Long RP tachycardia: a diagnostic challenge. A case report
DOI:
https://doi.org/10.47487/apcyccv.v7i2.627Palabras clave:
Tachycardia, Supraventricular, Cardiac Electrophysiologic Techniques, Radiofrequency Ablation, Reciprocal TachycardiaResumen
Permanent junctional reciprocating tachycardia (PJRT), also known as Coumel tachycardia, is a rare form of supraventricular tachycardia predominant in children and classically associated with tachycardiainduced cardiomyopathy. Its occurrence in adults is uncommon, and recurrence after a previously failed conventional ablation is even less frequently reported. We report the case of a 33-year-old woman with palpitations since childhood. At 12 years of age, she underwent a conventional electrophysiological study with radiofrequency ablation. However, symptoms persisted, requiring multiple antiarrhythmic drugs and frequent emergency department visits with only partial control, prompting a redo procedure. On this occasion, three-dimensional electroanatomical mapping with the “open-window” technique was used. During the procedure, orthodromic reciprocating tachycardia (ORT) using a right posteroseptal occult accessory pathway with decremental retrograde conduction was diagnosed.

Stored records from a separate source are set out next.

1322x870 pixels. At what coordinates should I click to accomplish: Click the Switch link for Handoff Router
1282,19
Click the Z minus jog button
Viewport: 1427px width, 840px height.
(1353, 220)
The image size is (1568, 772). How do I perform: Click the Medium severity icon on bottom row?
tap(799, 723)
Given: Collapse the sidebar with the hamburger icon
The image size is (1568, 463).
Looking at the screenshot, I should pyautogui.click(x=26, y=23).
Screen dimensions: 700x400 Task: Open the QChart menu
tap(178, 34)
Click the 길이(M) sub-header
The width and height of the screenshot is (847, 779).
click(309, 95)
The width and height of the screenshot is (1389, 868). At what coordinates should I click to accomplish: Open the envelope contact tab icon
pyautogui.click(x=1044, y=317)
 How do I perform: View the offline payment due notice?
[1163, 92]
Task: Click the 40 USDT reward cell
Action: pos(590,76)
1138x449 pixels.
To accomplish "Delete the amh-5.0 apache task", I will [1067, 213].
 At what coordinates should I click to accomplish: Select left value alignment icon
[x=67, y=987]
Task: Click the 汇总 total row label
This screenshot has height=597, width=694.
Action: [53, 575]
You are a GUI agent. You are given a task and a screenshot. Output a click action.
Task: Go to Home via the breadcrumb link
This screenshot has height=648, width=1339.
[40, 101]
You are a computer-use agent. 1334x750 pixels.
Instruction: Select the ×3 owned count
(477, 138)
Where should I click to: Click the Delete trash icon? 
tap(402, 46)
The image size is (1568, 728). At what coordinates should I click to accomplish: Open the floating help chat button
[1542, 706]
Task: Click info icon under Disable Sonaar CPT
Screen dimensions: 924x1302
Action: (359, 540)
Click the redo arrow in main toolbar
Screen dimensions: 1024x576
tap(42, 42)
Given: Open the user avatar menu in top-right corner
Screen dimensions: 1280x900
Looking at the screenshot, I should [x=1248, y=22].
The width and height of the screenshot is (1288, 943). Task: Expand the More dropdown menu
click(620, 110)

Radiofrequency ablation of the accessory pathway was successful, with a favorable clinical outcome at follow-up. Coumel tachycardia is an unusual type of supraventricular tachycardia, even more so in adults. The diagnostic approach begins with the electrocardiogram and extends to invasive methods such as electroanatomical mapping, which enable precise characterization of the arrhythmic substrate.